Today I had a very happy tale to tell but I have shelved it in response to something that, this evening, has shaken me to the very core.
As I climbed into my car this evening I caught the tail end of the news and heard of the death of Caron Keating last night. She died of Breast Cancer at the tender age of 41.
Caron was not a personal acquaintance (though I have a small hunch my life might have been a little richer if she had been) but she was someone for whom I had enormous admiration. I first saw her when she presented Blue Peter (a children’s TV show of legendary status here in the UK). I admired her, as with all of the Blue Peter presenters, for her grit and determination to land that job – surely one of the most appealing yet demanding in TV. It’s live so they have to ‘think on the hoof’ if something unexpected happens. It’s also a job where you are expected to do some incredibly physically demanding things – I saw her abseil down a building once, not something I’d have done for all the tea in China.
I admired her for her down to earth way of presenting. She never tried to disguise or tone down her broad Belfast accent. She always stuck to her principles. I think the sun setting on this gorgeous forget-me-not is a lovely joyful symbol of a good life and they convey an obvious message. I always enjoyed seeing her present. I remember an article (I think for the Sunday Times) where she talked about being Gloria Hunniford’s daughter and Gloria talked about being her mother.
She was struck down by that most terrifying of illnesses for all women, Breast Cancer. Surely that has to be the most tragic of fates for a young woman – she was diagnosed when only 34 years old – we don’t even start to screen routinely here in the UK for the disease until you are 45 because the risk below that age is considered so tiny. She battled the illness with what her family has described as "with enormous courage, tenacity and optimism". She lost her battle and that is hard to take even for a complete outsider like me. I can only begin to imagine the suffering of her family.
Breast Cancer is surely the most cruel blow to bear. I’m sure I’m not alone in feeling that my breasts are at the very core of my existence. They are the part of a woman that gives life and nurture as well as comfort to our children, they arouse and give pleasure to our lovers (and because of that to us) and they represent our sexuality and the sensual side of us in a way that nothing else can do. It adds a whole extra layer of complexity on top of the terrible consequences of being diagnosed with cancer.

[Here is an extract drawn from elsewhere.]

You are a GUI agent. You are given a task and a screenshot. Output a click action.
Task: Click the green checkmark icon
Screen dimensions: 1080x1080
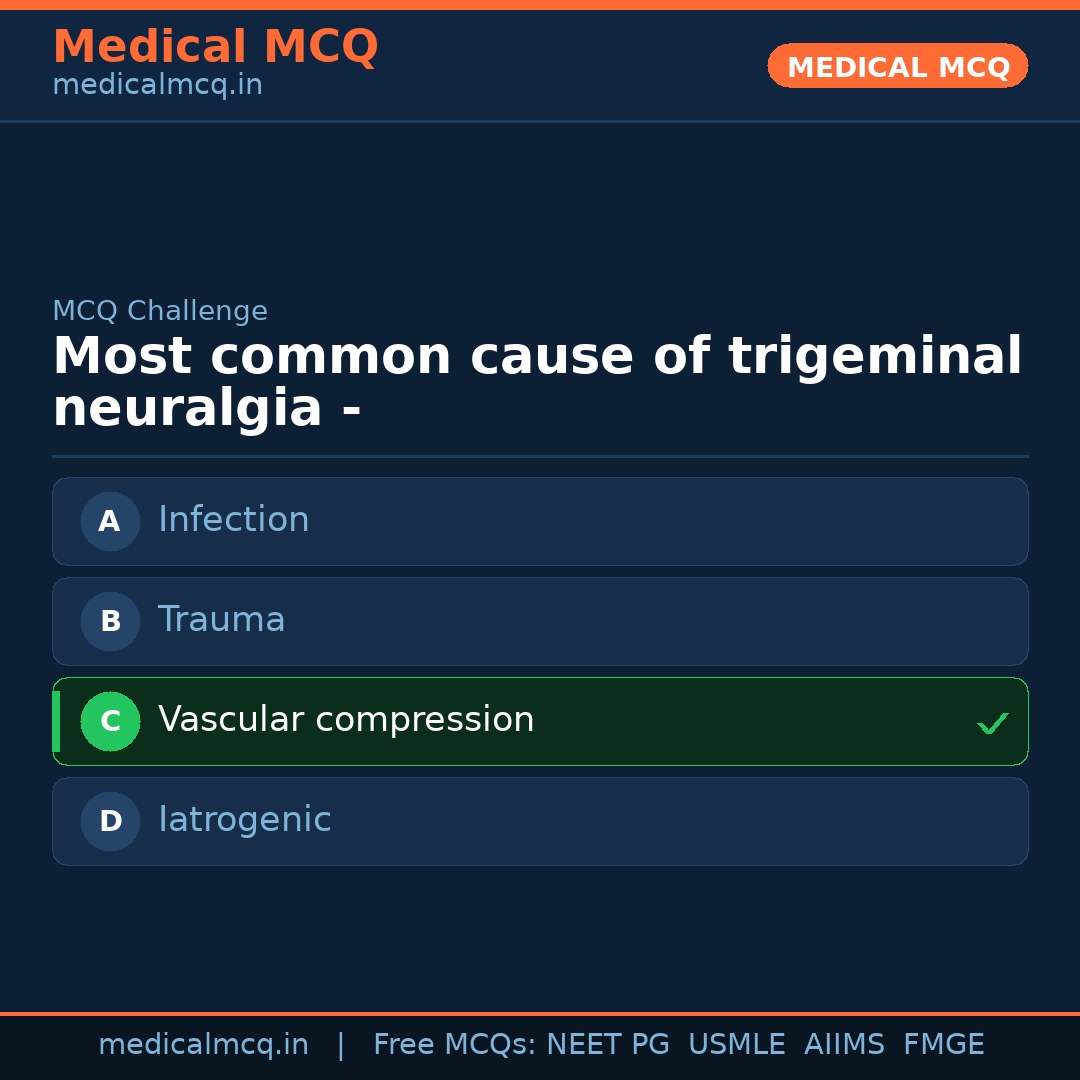click(x=992, y=723)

I have heard heartbreaking stories of women who find cancer in one breast electing to have both breasts removed to try to stop the progression of this invidious killer. I have a colleague who, while fighting the illness herself, watched her sister succumb to the disease. My colleague survived and her sister perished. The rest of us can have no understanding of what that would feel like.
This event has shaken me, partly because of the public persona of Caron Keating but partly too because it serves as a reminder to me of our own frailties. How much I feel now that ‘saving for later’ is a mistake. I’m not suggesting I’m about to go out and blow everything on today, simply that we have to take our pleasures now because we just don’t know what’s around that corner. No-one would have believed that this could happen to such a young, vibrant woman. No-one would think it could happen to them.

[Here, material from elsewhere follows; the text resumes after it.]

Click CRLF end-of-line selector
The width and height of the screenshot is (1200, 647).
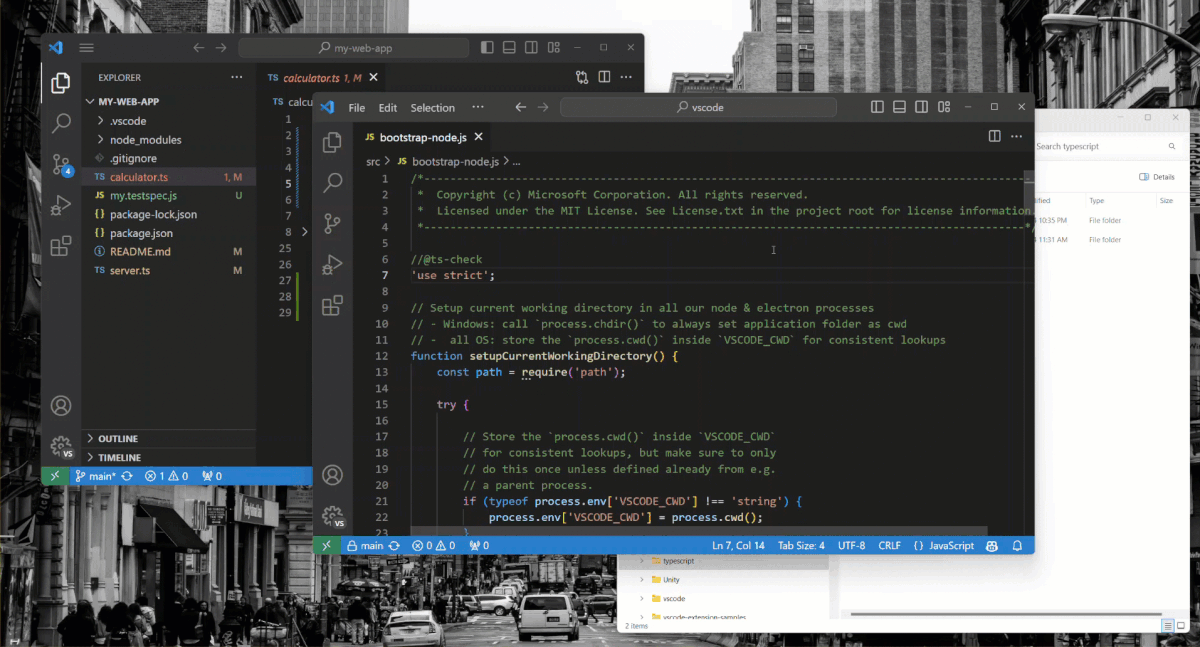coord(889,546)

We really do have to go out there and grab a life for ourselves by the scruff of the neck – living with regrets is just too painful a thought.
Caron Keating leaves behind two little boys who won’t have the pleasure of seeing her become the grandmother of their children or the smile on her face when they open their exam results or tell of their impending marriage. To me, the human tragedy of that simple fact is almost unbearable this evening.